Rename each "Given" in the records below to "Goal", leaving every other part of the lines unchanged.

Entries for locating words and elements:

-- begin --

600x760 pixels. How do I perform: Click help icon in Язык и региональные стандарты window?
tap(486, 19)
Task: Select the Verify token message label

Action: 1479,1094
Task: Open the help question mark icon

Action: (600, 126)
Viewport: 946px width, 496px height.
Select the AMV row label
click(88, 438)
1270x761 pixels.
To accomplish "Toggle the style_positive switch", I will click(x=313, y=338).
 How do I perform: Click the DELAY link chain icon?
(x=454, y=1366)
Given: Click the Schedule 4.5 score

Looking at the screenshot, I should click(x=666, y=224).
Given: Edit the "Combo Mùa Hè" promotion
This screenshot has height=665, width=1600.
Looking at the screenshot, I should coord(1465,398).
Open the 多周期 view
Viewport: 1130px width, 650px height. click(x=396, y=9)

-- end --

Exercise output:
600x760 pixels. How do I perform: Click help icon in Язык и региональные стандарты window?
tap(486, 19)
Task: Select the Verify token message label

Action: 1479,1094
Task: Open the help question mark icon

Action: (600, 126)
Viewport: 946px width, 496px height.
Select the AMV row label
click(88, 438)
1270x761 pixels.
To accomplish "Toggle the style_positive switch", I will click(x=313, y=338).
 How do I perform: Click the DELAY link chain icon?
(x=454, y=1366)
Goal: Click the Schedule 4.5 score

Looking at the screenshot, I should click(x=666, y=224).
Goal: Edit the "Combo Mùa Hè" promotion
This screenshot has height=665, width=1600.
Looking at the screenshot, I should coord(1465,398).
Open the 多周期 view
Viewport: 1130px width, 650px height. click(x=396, y=9)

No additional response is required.